Without all the above-mentioned suggestions it is possible that the doctor concerned inadvertently gives the impression that the body of the deceased was examined and allegations of deceit or dishonesty may be made.

A clinician who has previously treated a patient does not have a statutory obligation to examine the body of the deceased and may complete a Notice of Death form if satisfied that the death is due to natural causes. Clearly the option least likely to lead to criticism is to examine the body of the deceased, prior to completing a Notice of Death form. This will lessen the risk of criticism regarding identification of the deceased and satisfy that the death was from natural causes. 

 

Prior to completing the form it may be worthwhile to reflect on what your understanding is of the death having been from natural causes, in case you are subsequently challenged. Likewise a clinician who has not previously treated a deceased may complete the form, if after examining the body the clinician is satisfied that the death was from natural causes.

 

Section D of the Notice of Death form reveals the details of the informant - the person responsible for verifying the identity of the deceased.  Being able to fully trust the informant, particularly if the body is not examined, is clearly of cardinal importance, especially if you are challenged on the identification of the deceased. Sadly fraud is rife and if the informant misleads a clinician that could be to the clinician’s disadvantage – and may even extend to criminal liability.

 

Conclusion

In summary, if you are asked to complete a Notice of Death form always reflect carefully on your responsibilities and be cognisant of how you can be misled.

 

Be alive to the possibility of how an informant may mislead you, how well you know the informant and whether they are trustworthy. Have a low threshold for challenging the informant.
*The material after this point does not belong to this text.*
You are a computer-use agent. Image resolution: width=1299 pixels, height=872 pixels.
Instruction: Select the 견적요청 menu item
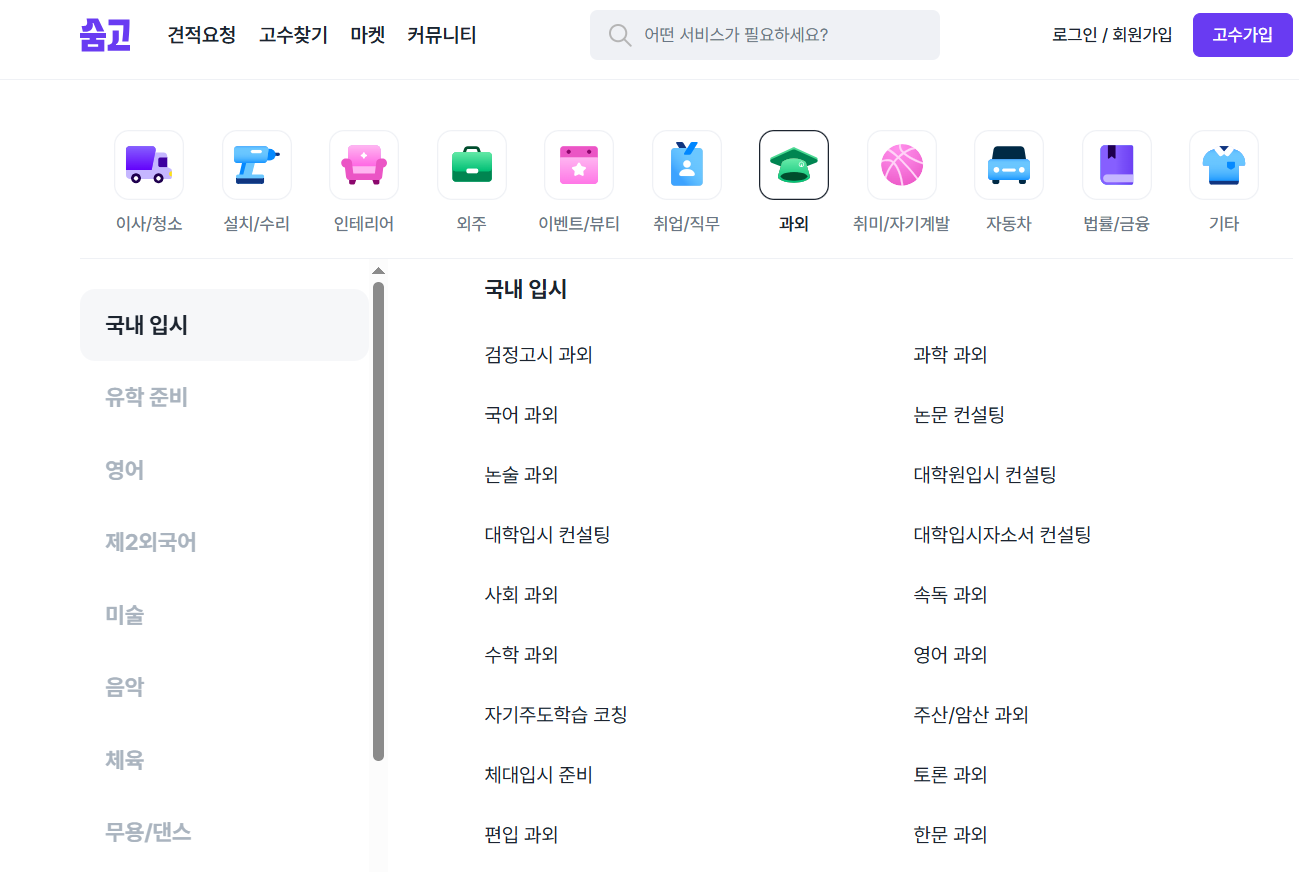click(x=201, y=34)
If you have previously treated the patient do you have enough information to satisfy yourself that the death was from natural causes without examining the deceased’s body?

 

Even if you do not have a statutory obligation to examine the deceased’s body, having a low threshold for going out and examining the body is always the safer option. Likewise even if you examine the body would you be able to defend your position of being satisfied that the death was due to natural causes?

 

If in doubt speak to a local state forensic pathologist and document and follow their advice. Above all, be diligent, be vigilant and be careful.